Puis un jour, Jeanne Guesdon étant décédée et comme il y avait ici, au siège de l’AMORC en France, quelqu’un qui ne parlait pas bien le français et qui était suédois, et n’avait pas la possibilité de remplir ce qui était attendu de lui, Ralph Lewis [3], après m’avoir mis en contact en Italie avec des personnes que j’aurais pu rencontrer puisque je m’y rendais en voyage privé avec mon épouse, me proposa de venir et de prendre la suite, ce qui naturellement posa quelques problèmes étant donné que j’avais une situation bien établie. Jeanne Guesdon d’ailleurs, avant son décès, interrogée par Ralph Lewis avait dit : « Je connais quelqu’un qui pourrait prendre la suite, mais il a une trop bonne situation, mais vous verrez le moment venu. » Et c’est ainsi que tout s’est fait. Je me suis retrouvé donc à la tête de la Rose-Croix AMORC et je me suis efforcé de l’établir fortement, établissant des organismes partout et rencontrant un grand succès grâce au travail effectué et aussi aux quelques relations que j’avais dans d’autres mouvements traditionnels qui pouvaient apporter l’aide nécessaire.

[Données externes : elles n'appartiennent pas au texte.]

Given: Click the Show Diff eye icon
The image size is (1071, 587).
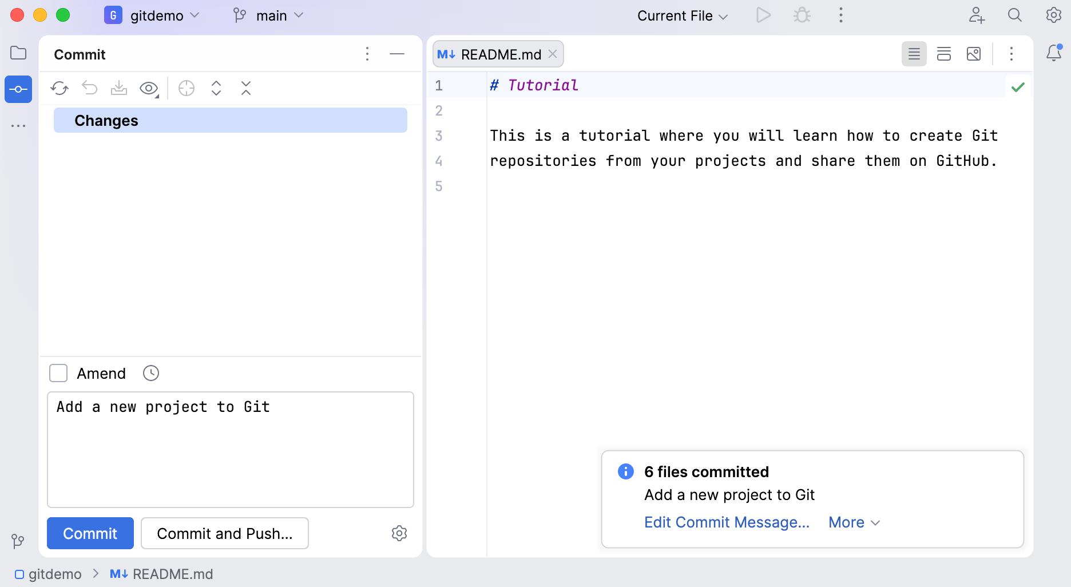Looking at the screenshot, I should pyautogui.click(x=148, y=88).
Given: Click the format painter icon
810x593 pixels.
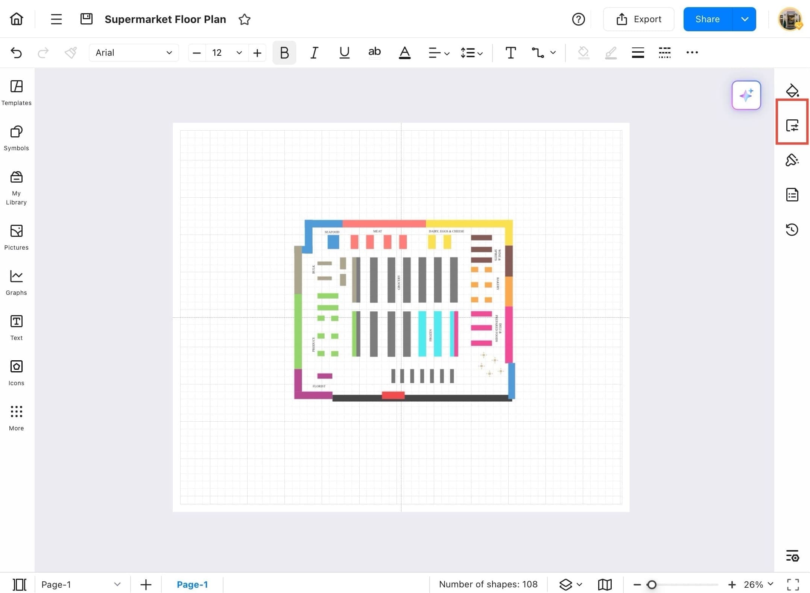Looking at the screenshot, I should pos(70,53).
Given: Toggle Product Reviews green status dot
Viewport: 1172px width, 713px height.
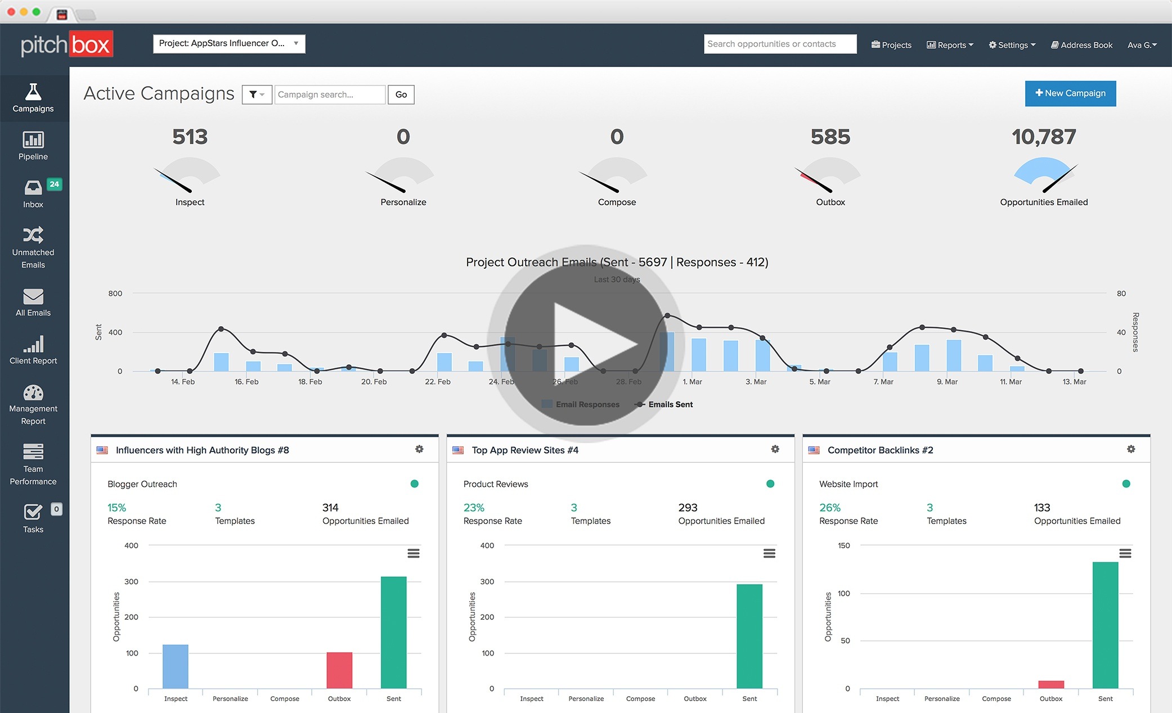Looking at the screenshot, I should click(770, 484).
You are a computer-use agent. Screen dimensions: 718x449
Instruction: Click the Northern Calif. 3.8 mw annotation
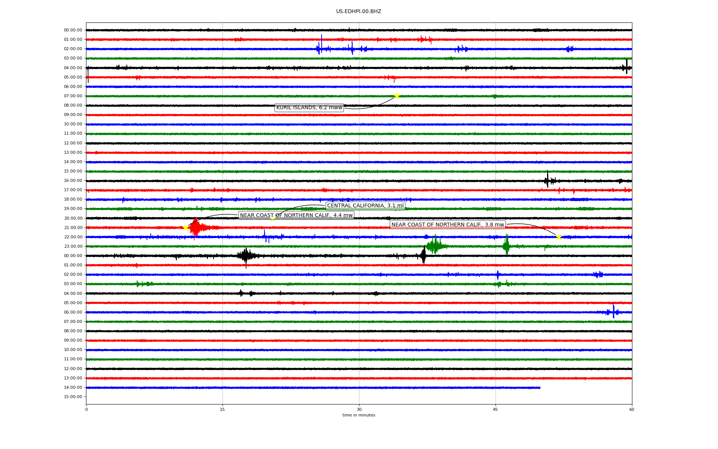448,225
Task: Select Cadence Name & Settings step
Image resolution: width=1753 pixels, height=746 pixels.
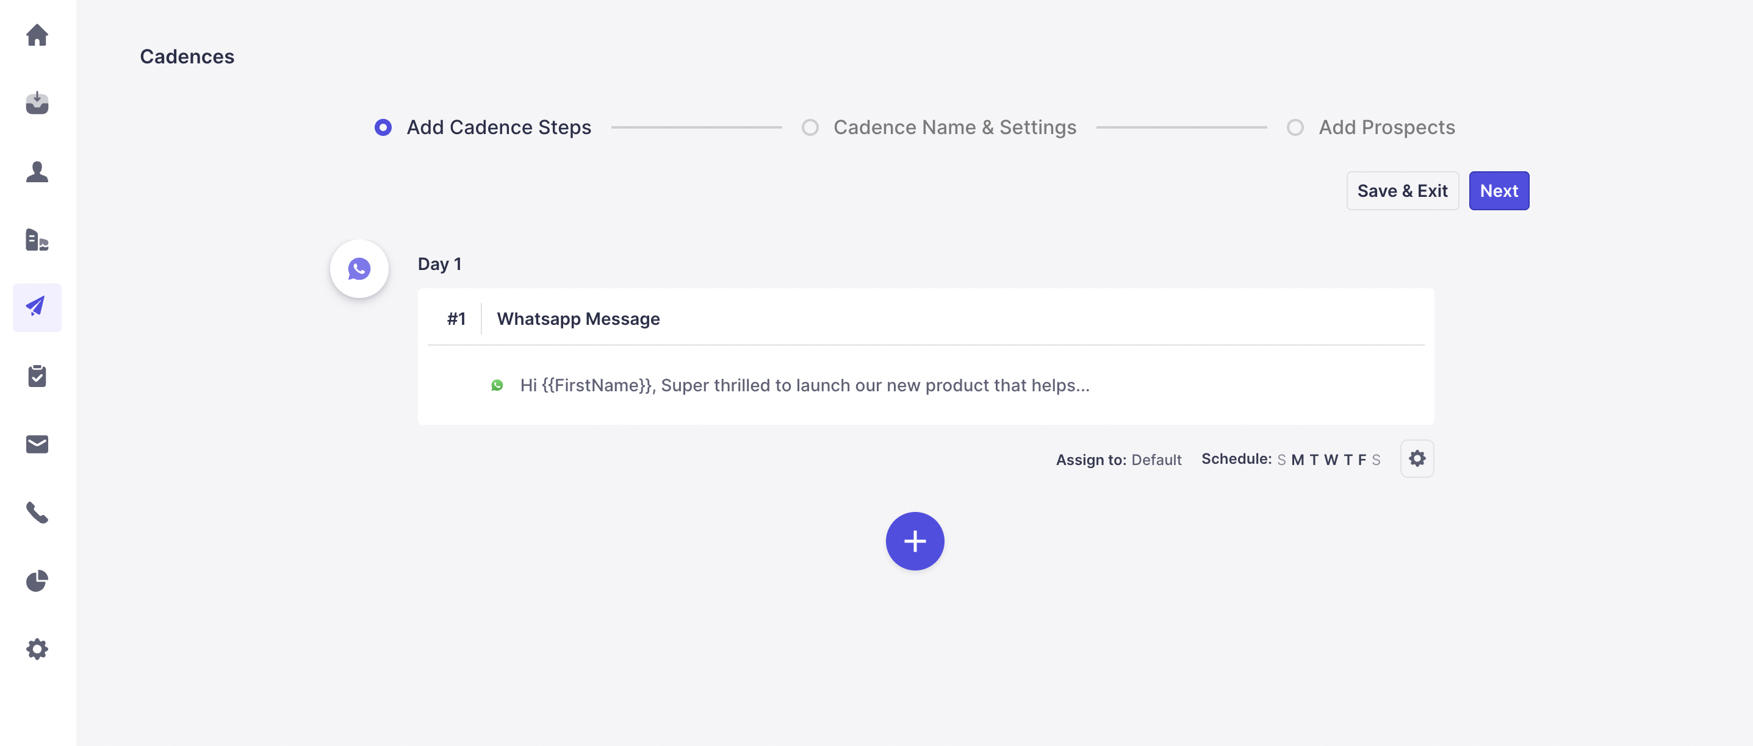Action: pyautogui.click(x=810, y=127)
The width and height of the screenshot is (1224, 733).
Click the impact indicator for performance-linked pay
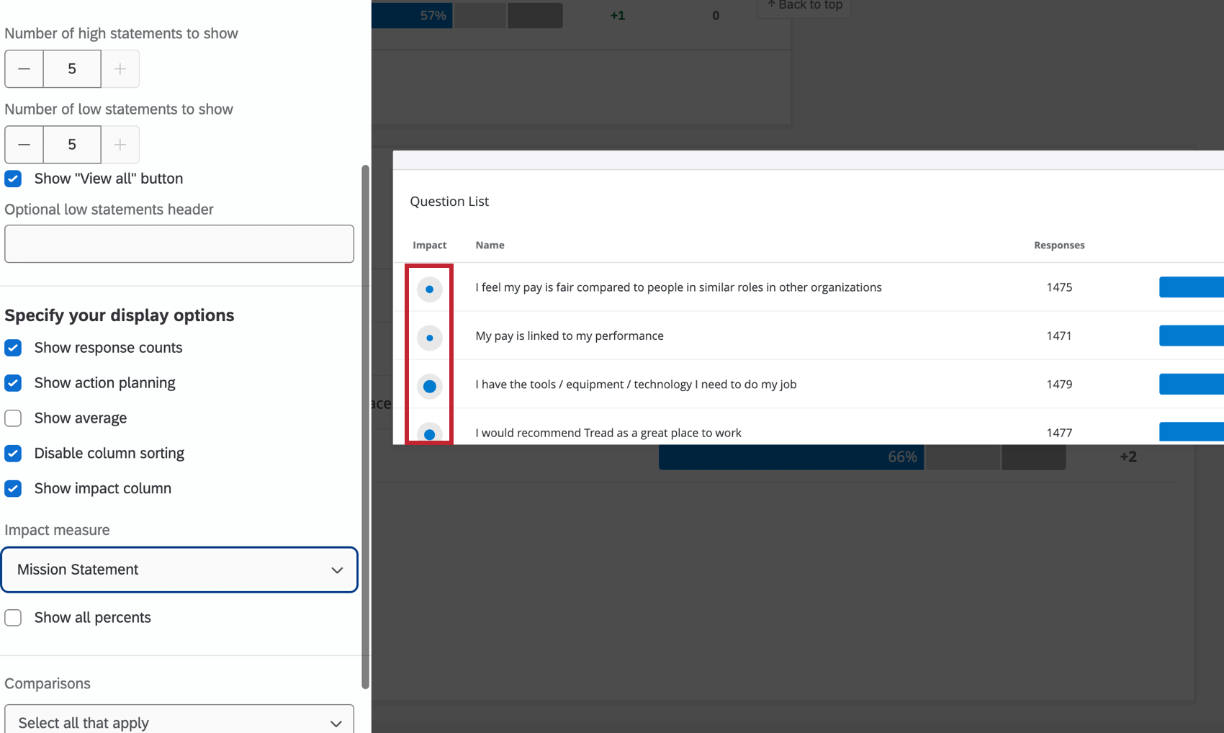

Entre-temps, à Rome, puis ensuite à Paris, j’avais été reçu dans la Franc-Maçonnerie et j’étais maître maçon, mais peu à peu, je devais laisser cette activité de côté, étant trop occupé par ailleurs naturellement pour établir l’AMORC. Par la suite, j’ai été élu au Bureau Suprême, j’ai rempli différentes fonctions dans l’AMORC, notamment celle de Légat Suprême, d’abord pour l’Europe, puis pour le monde entier [4] et j’ai quitté par la suite, le moment venu, laissant mon fils [5] assumer les fonctions qu’il devait remplir et il l’a fait à la suite de ce que j’avais fait moi-même.
Voilà, d’une manière très résumée, la démarche qui a été la mienne et c’est pourquoi je disais dès le départ que, vraiment, à partir de l’enfance, jusqu’au moment où j’ai été appelé à servir dans un domaine particulier, toute ma vie, toute cette direction était pour ainsi dire prévue, pré-ordonnée d’une certaine manière et cela étant sans doute la conséquence de ce qui était destiné pour moi en raison du passé puisque je crois, en ce qui me concerne, en la réincarnation, celle-ci s’effectuant uniquement dans un corps d’homme ou de femme, mais jamais, comme l’enseigne la métempsychose, avec un retour dans des ordres inférieurs, végétaux, animaux, etc.